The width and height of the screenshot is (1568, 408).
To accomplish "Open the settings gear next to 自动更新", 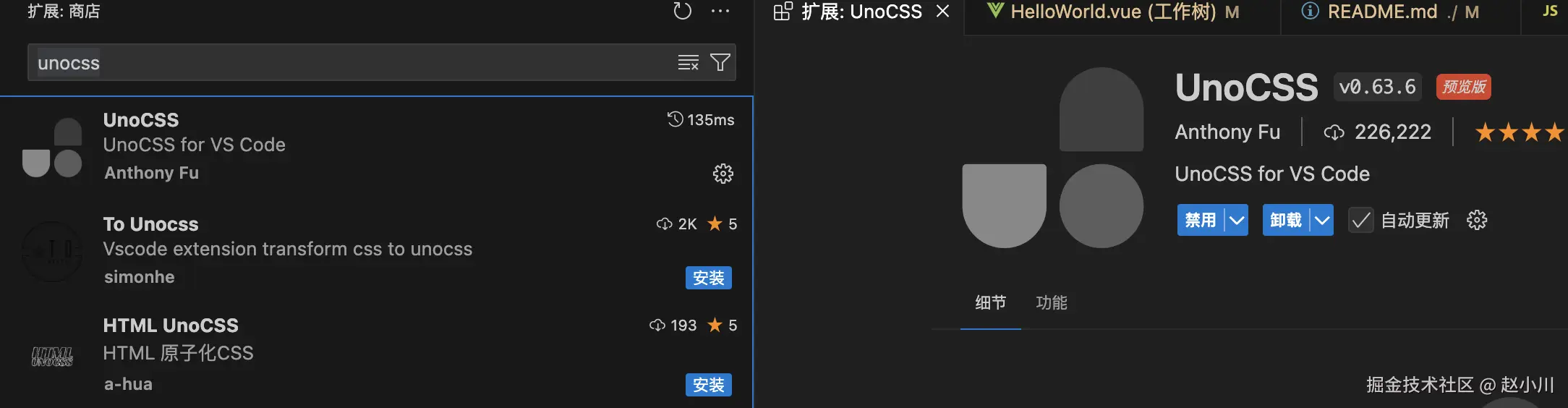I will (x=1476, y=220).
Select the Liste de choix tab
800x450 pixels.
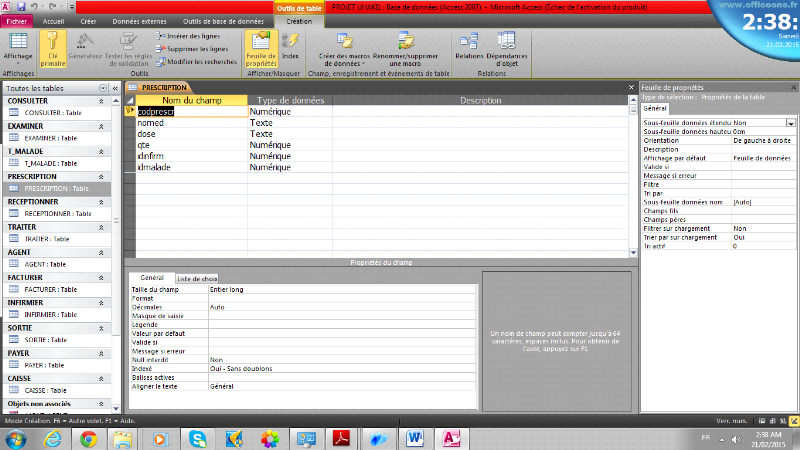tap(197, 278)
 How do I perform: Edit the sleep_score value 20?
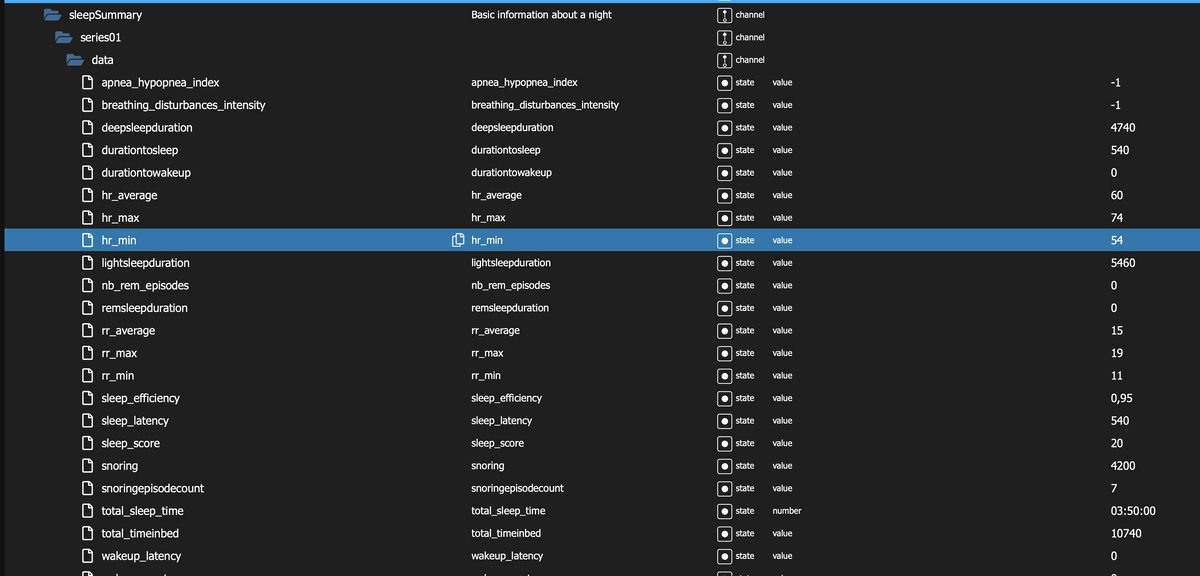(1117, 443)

**Work to complete:**
Take the line containing "Select the Liste de choix tab" as the first line and the last line of the data above as the final one, and output exactly the lines between them, inclusive, with no pictures.

**Answer to this exercise:**
Select the Liste de choix tab
800x450 pixels.
tap(197, 278)
 How do I perform: Edit the sleep_score value 20?
(1117, 443)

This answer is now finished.